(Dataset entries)
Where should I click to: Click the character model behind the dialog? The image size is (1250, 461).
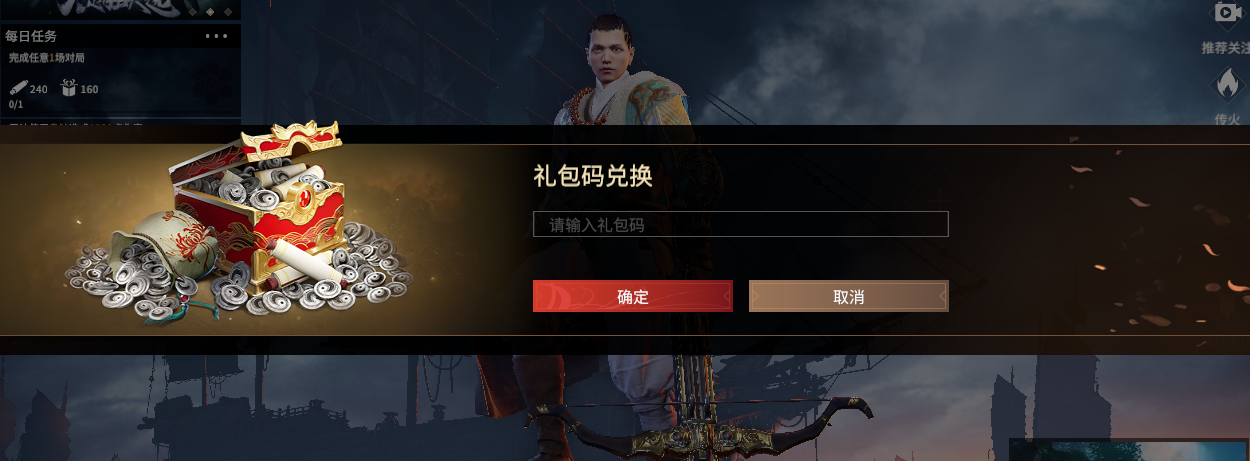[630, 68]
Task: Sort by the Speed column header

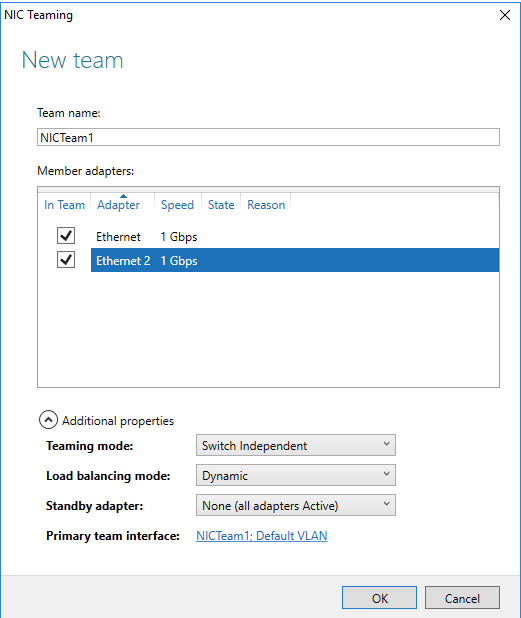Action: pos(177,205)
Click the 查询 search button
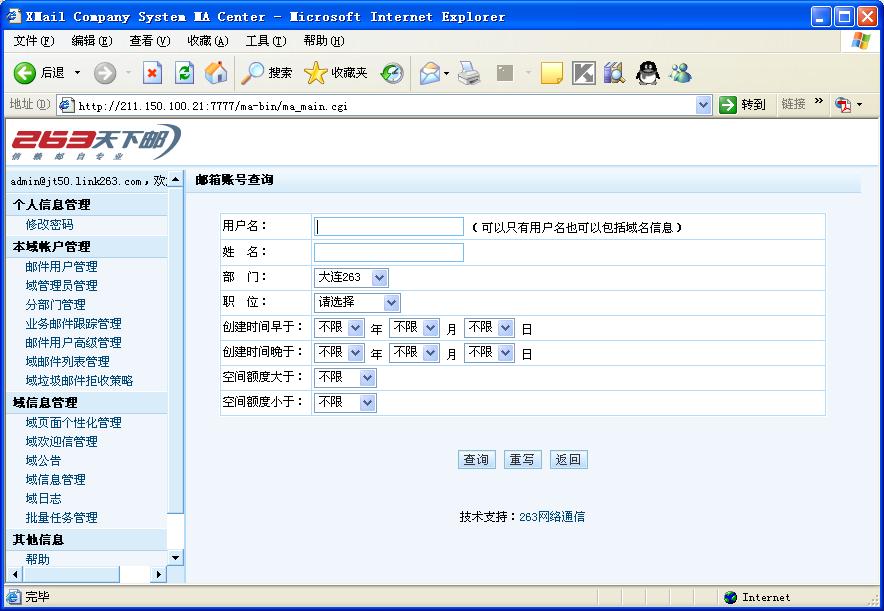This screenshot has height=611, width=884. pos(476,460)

• _GOAL OF THE EXERCISE_
With the pictures removed, copy the data above word for word.

• _YOUR SOLUTION_
Where should I click to: Click the character model behind the dialog? The image size is (1250, 461).
[630, 68]
Task: Sort by the Speed column header

Action: pos(177,205)
Click the 查询 search button
This screenshot has height=611, width=884. pos(476,460)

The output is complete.